Grand Slam singles results
- Wimbledon: Q1 (1976)

= Paul Avis (tennis) =

South African tennis player (1958–2006)

Paul John Avis (14 April 1958 – December 2006) was a South African psychologist and professional tennis player.

Born in Transvaal, Avis was a Junior Springbok and national closed singles champion. He competed on the international tennis tour in the 1970s and 1980s, ranking amongst the world's top 200 and South Africa's top 10. During his career he had a third round appearance at the 1975 South African Open and featured in qualifying for the 1976 Wimbledon Championships.

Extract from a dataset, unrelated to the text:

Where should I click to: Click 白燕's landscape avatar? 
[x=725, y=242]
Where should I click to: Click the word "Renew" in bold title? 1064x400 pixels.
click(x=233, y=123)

Avis was known as 'The King of the Portuguese Hall' when he dominated the vibrant tennis tournaments played at this venue in Turffontein during the 1980s and was at his peak considered one of the best players in the country. In 1979 Avis ruled the local tennis scene, winning almost every title including that of the Philips Masters, SA Closed, Philips Challenger Series and the Defence Force. At the beginning of 1979, he swept through the elite Masters field stunning top seeded Johan Kriek in the final. At the end of the year Avis ranked second in the country after winning the Eastern Province Sugar Circuit tournament at the age of 22. He was often referred to as The Quiet Man of South African Tennis because of his reserved manner. However his game was considered nothing less than explosive. Avis played in one of the first televised Tennis matches in South Africa, the South African open at Ellis park.

Avis retired from tennis at an early age to focus on his studies, and in 1994 completed a doctorate in Sports Psychology. He then became a lecturer in the Psychology Department at the Daveyton Campus of Vista University, but continued his tennis coaching and had a private practice as Clinical Psychologist in Benoni. He was also involved as Sport Psychologist at the ITF Academy at Ellis Park. At the time of his death, from lung cancer in 2006, he had been a professor of Sport Psychology at the University of the Western Cape.